A six-year study of sapling and large-tree growth and mortality responses to natural and induced variability in precipitation and throughfall.

Global climatic change may cause changes in regional precipitation that have important implications for forest growth in the southern United States. In 1993, a stand-level experiment was initiated on Walker Branch Watershed, Tennessee, to study the sensitivity of forest saplings and large trees to changes in soil water content. Soil water content was manipulated by gravity-driven transfer of precipitation throughfall from a dry treatment plot (-33%) to a wet treatment plot (+33%). A control plot was included. Each plot was 6400 m2. Measurements of stem diameter and observations of mortality were made on large trees and saplings of Acer rubrum L., Cornus florida L., Liriodendron tulipifera L., Nyssa sylvatica Marsh, Quercus alba L. and Quercus prinus L. every 2 weeks during six growing seasons.

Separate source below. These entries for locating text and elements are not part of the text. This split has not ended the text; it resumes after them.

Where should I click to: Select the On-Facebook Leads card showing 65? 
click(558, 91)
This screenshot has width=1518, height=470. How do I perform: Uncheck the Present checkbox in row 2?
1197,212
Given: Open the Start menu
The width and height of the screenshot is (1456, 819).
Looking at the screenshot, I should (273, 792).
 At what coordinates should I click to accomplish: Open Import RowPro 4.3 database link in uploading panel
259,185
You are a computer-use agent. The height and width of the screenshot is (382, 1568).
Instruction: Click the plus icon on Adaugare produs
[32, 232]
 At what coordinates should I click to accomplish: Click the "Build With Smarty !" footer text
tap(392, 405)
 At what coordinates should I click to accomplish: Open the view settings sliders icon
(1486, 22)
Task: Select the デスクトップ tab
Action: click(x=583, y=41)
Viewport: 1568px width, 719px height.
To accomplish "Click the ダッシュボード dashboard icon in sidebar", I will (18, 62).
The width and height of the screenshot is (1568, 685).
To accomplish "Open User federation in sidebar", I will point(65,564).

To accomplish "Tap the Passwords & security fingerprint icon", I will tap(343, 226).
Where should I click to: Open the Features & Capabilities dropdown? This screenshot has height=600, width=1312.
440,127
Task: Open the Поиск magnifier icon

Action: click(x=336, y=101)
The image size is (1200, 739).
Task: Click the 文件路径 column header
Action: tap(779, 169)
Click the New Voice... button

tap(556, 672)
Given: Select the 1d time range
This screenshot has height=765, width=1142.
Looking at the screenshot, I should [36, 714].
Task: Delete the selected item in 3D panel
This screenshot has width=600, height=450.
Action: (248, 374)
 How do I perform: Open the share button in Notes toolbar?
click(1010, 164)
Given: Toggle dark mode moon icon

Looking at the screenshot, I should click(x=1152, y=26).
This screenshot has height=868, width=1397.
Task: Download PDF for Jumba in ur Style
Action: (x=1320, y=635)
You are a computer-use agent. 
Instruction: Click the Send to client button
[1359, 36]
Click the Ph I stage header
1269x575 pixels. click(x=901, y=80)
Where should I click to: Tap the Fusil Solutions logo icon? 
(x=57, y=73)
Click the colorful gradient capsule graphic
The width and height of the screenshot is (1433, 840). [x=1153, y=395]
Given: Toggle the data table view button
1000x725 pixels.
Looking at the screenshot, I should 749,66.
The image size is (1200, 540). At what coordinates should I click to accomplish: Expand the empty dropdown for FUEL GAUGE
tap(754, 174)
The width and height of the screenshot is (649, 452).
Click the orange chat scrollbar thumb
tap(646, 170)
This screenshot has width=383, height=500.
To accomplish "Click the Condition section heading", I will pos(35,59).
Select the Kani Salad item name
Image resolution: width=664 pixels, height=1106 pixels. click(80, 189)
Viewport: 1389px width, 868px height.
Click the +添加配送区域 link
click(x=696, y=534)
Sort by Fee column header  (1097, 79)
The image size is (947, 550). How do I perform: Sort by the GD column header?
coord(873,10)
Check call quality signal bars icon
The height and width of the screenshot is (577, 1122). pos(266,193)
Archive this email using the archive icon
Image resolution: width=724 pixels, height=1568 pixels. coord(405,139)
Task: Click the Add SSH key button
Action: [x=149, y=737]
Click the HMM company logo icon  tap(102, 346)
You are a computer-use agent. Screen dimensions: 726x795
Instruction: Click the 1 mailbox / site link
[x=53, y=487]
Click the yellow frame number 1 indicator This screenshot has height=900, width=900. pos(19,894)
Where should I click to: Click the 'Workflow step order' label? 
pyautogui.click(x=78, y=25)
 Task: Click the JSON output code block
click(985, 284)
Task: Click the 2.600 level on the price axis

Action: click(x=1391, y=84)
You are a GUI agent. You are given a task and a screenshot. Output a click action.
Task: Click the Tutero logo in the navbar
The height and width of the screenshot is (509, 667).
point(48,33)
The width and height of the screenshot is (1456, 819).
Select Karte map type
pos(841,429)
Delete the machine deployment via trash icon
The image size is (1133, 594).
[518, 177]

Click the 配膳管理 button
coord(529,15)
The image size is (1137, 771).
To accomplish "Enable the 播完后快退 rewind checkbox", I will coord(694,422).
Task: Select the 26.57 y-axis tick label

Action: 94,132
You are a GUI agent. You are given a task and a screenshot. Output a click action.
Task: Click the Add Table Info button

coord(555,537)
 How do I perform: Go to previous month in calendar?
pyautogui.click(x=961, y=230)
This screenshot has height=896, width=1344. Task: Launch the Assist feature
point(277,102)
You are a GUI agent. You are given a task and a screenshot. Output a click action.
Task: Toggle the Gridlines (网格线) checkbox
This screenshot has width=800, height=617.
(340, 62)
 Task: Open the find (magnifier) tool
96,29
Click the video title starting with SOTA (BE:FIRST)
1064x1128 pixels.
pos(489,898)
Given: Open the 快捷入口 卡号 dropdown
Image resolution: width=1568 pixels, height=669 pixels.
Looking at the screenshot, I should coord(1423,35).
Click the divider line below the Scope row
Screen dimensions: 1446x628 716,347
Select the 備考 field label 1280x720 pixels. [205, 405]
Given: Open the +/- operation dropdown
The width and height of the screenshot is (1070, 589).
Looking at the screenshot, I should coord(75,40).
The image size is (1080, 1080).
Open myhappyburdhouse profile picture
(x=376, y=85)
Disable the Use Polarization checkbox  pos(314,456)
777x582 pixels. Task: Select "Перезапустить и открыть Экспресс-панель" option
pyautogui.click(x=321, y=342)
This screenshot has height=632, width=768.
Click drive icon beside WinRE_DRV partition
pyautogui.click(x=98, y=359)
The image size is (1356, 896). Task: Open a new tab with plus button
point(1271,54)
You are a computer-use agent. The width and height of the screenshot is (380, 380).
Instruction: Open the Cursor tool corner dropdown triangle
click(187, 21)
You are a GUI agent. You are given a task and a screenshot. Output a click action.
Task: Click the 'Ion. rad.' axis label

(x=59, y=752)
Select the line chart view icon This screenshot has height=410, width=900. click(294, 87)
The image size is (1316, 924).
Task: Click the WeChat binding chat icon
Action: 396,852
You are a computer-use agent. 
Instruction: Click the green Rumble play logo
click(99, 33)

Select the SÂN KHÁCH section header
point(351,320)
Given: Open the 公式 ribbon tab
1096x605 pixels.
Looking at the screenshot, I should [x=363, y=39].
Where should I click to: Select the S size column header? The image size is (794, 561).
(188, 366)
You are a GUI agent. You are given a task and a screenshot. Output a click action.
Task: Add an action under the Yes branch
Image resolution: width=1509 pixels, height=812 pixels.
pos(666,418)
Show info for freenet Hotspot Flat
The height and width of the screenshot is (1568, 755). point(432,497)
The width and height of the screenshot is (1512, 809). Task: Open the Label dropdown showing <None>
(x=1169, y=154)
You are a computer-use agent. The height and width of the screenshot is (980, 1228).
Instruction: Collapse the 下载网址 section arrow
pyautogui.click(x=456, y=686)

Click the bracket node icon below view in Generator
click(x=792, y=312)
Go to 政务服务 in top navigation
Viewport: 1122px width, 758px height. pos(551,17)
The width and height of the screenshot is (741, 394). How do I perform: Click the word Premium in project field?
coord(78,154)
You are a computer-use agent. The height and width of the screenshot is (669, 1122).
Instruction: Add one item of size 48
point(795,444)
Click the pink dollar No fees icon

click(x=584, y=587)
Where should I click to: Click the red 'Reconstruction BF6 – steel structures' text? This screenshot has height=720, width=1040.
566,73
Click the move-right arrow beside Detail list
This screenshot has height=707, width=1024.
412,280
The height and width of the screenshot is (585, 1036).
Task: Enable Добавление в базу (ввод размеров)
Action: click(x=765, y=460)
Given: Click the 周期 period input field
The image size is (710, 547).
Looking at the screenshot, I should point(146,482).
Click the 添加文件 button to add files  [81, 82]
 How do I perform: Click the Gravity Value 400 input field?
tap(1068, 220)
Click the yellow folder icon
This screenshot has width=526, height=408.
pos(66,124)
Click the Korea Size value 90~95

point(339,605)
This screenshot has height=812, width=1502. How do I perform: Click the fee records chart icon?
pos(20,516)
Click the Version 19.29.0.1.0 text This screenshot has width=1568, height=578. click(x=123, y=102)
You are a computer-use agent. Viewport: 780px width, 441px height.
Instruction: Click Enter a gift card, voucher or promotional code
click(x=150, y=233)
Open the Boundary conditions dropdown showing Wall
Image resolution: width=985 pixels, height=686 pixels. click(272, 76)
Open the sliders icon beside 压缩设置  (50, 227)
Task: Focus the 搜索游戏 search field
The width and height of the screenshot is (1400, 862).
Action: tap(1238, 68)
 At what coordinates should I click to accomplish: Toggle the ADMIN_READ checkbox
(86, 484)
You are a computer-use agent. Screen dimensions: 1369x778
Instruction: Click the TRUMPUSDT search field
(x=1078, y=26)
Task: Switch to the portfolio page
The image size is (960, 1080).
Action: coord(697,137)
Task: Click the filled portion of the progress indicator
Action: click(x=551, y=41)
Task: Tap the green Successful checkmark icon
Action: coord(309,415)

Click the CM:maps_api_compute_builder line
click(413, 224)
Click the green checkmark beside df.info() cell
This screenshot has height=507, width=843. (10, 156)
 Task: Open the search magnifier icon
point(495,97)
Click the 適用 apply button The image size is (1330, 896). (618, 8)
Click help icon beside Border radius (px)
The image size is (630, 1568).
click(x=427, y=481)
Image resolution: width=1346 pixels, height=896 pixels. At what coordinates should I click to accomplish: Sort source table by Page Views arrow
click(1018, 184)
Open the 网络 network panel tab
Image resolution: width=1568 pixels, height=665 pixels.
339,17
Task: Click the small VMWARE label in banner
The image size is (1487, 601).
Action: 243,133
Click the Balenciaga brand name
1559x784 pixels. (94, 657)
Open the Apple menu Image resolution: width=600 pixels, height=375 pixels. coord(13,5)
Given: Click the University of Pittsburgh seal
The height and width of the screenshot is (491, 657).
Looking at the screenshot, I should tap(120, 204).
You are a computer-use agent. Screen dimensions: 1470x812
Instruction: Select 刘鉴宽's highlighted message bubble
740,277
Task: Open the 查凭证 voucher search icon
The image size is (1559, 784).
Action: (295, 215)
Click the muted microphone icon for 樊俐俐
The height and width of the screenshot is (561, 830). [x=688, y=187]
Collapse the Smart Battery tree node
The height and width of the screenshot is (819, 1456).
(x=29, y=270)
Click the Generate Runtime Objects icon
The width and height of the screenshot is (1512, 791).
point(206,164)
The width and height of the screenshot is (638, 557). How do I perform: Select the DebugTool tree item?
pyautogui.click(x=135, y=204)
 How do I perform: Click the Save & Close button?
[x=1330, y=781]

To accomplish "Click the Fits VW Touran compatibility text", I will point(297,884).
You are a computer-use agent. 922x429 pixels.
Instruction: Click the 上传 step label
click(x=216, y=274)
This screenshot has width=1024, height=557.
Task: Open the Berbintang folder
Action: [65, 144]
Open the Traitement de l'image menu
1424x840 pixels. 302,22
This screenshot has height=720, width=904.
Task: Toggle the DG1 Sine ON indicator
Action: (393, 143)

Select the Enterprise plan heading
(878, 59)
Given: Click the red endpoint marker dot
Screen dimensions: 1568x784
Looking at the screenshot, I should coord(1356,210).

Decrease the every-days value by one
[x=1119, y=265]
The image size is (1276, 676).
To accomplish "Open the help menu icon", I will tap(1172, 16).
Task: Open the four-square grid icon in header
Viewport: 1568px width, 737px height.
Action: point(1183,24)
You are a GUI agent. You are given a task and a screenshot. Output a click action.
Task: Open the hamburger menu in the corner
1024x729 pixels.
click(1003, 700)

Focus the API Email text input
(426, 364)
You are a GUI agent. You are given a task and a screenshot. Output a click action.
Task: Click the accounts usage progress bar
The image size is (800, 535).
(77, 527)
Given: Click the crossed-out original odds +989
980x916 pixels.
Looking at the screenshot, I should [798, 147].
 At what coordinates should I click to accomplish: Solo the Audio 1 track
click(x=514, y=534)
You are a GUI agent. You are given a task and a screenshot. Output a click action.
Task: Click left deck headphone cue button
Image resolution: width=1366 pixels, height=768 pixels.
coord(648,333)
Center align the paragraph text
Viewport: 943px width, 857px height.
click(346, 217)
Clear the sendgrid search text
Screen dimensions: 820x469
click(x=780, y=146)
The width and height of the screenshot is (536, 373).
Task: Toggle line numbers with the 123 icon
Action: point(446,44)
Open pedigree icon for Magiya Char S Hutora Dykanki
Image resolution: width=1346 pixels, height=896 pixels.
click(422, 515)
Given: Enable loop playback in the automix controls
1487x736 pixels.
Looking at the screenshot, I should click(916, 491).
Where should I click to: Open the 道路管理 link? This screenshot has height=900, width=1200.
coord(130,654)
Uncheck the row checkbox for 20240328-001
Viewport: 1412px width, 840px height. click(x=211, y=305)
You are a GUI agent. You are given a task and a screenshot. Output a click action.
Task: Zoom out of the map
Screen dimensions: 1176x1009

Saplings of C. florida and A. rubrum grew faster and mortality was less on the wet plot compared with the dry and control plots, through 6 years of soil water manipulation. Conversely, diameter growth of large trees was unaffected by the treatments. However, tree diameter growth averaged across treatments was affected by year-to- year changes in soil water status. Growth in wet years was as much as 2-3 times greater than in dry years. Relationships between tree growth, phenology and soil water potential were consistent among species and quantitative expressions were developed for application in models. These field growth data indicate that differences in seasonal patterns of rainfall within and between years have greater impacts on growth than percentage changes in rainfall applied to all rainfall events.